THE PROBLEM – Take the line containing "Where should I click to: Tap" and each line after it through the end of the data below, and return them exactly, minus any pictures.

Collected data –
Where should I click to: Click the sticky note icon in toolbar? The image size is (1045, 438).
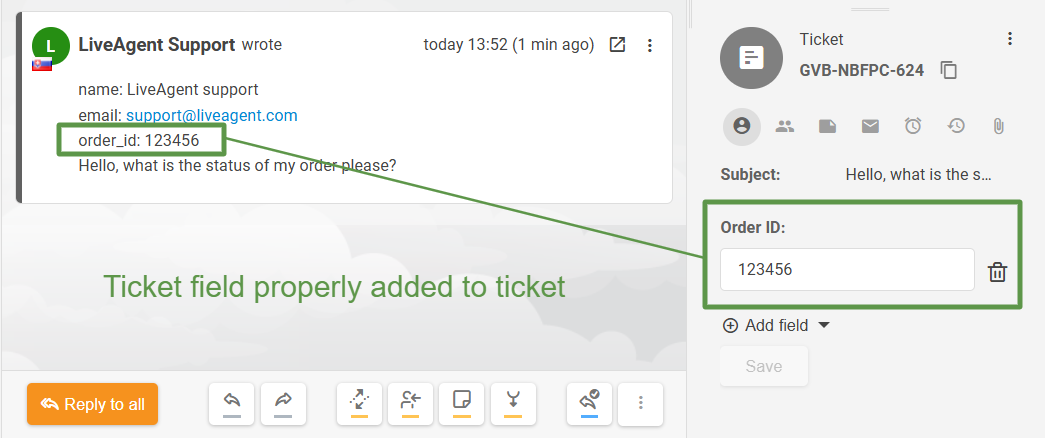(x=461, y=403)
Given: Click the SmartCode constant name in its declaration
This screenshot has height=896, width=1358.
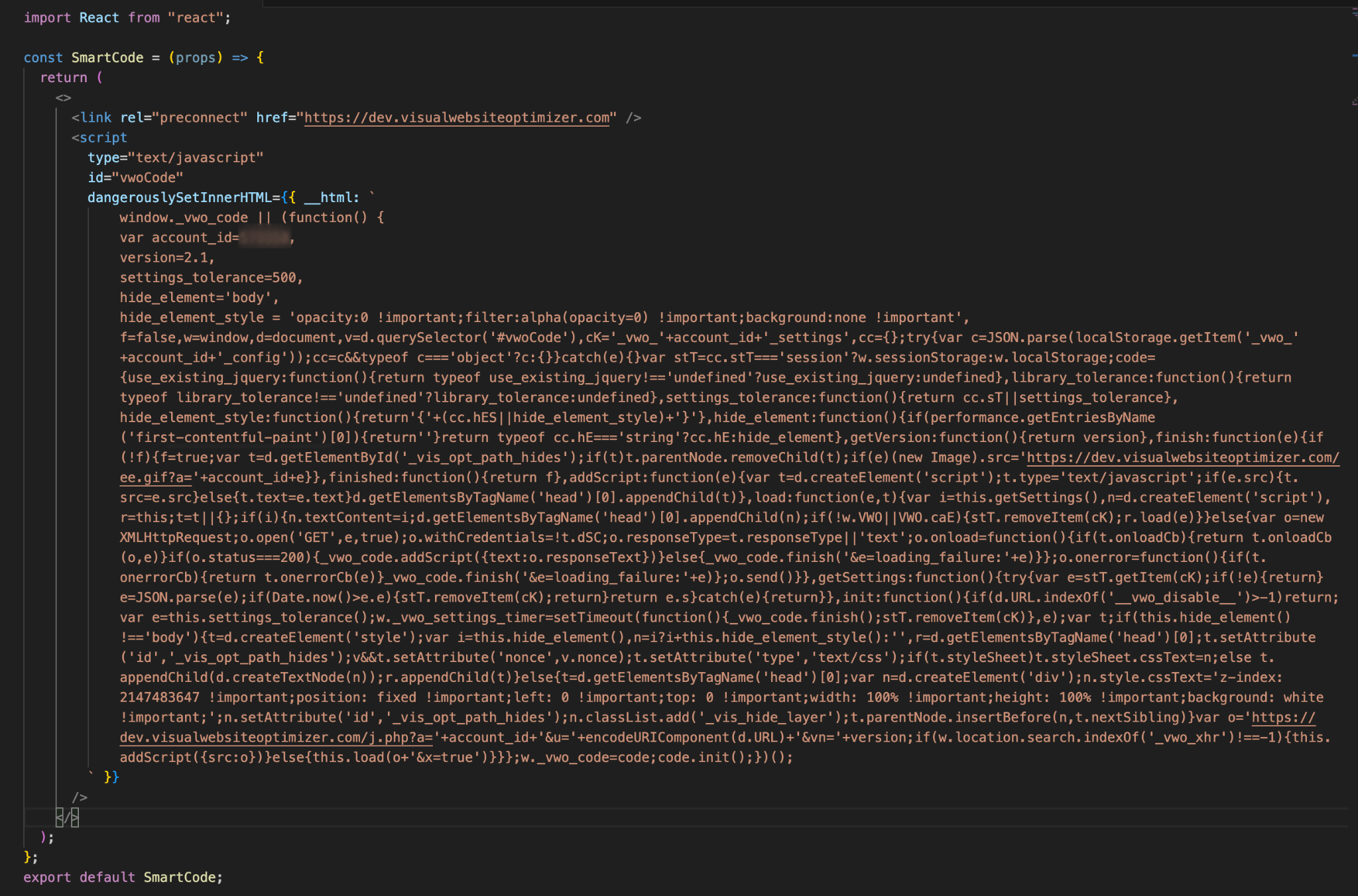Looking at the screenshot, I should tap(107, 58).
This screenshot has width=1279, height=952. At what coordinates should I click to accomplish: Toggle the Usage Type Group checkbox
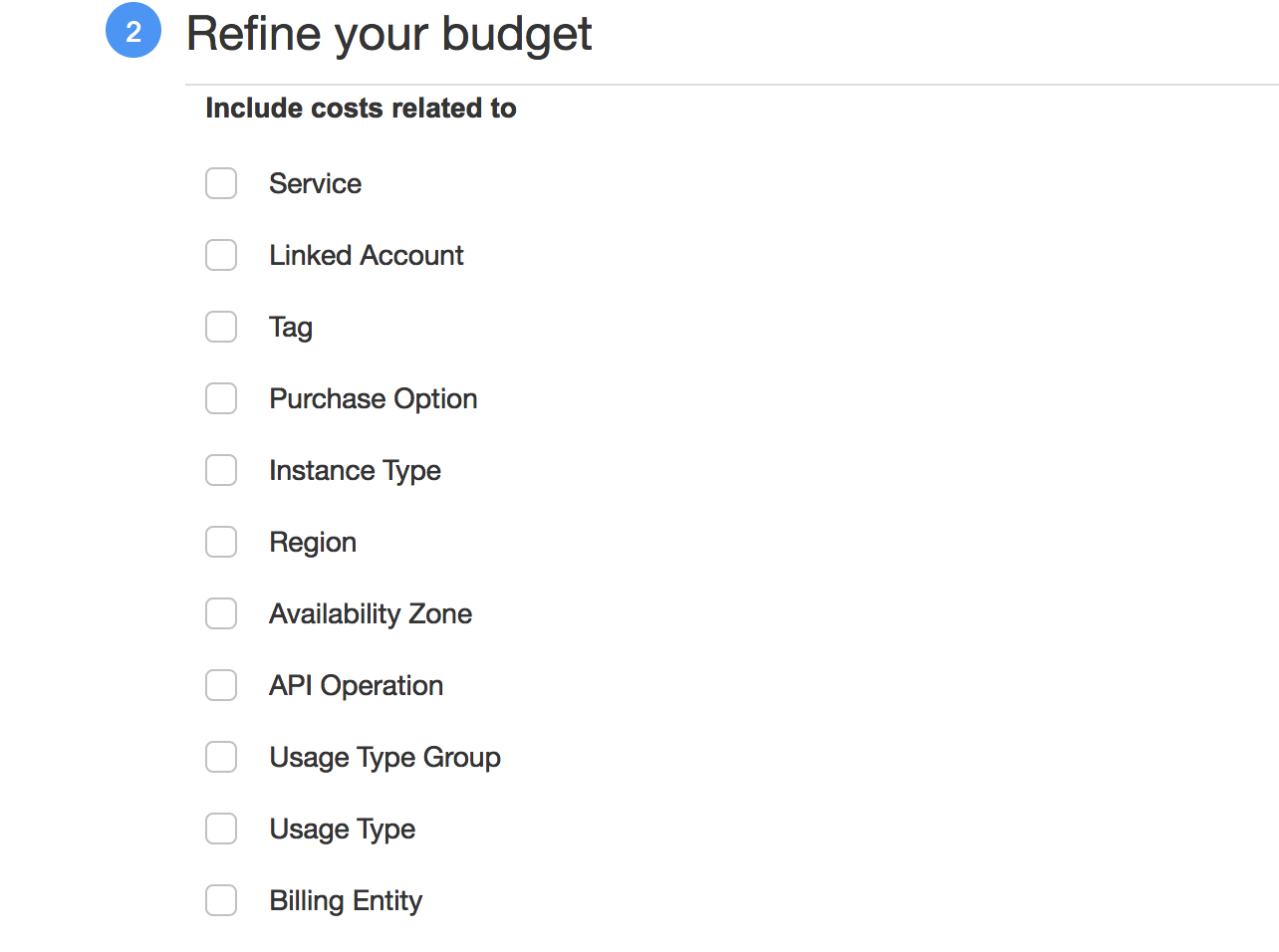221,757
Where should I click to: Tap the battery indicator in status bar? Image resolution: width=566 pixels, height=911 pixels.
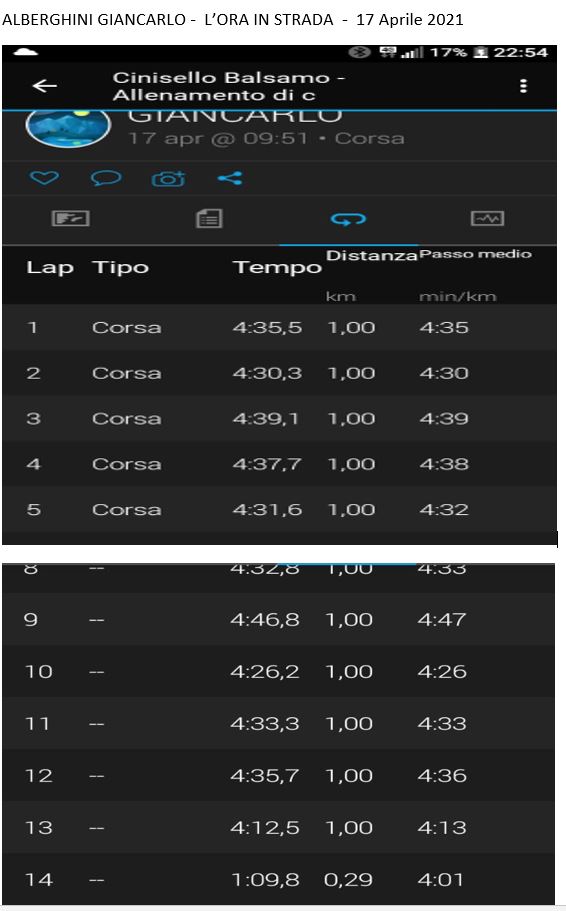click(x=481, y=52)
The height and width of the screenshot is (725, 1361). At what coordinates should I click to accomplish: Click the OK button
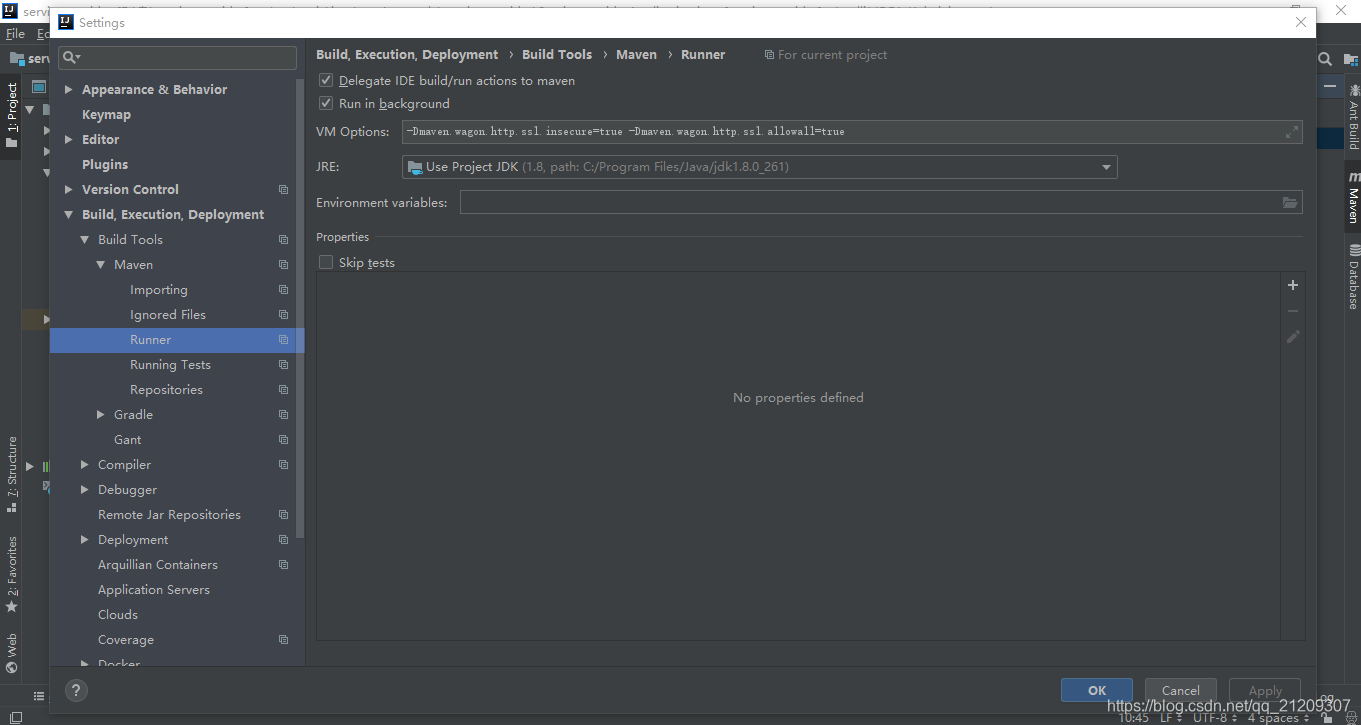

EXERCISE SOLUTION –
Where should I click to: Tap the battery indicator in status bar? Image resolution: width=566 pixels, height=911 pixels.
click(x=481, y=52)
The height and width of the screenshot is (725, 1361). At what coordinates should I click to accomplish: Click the OK button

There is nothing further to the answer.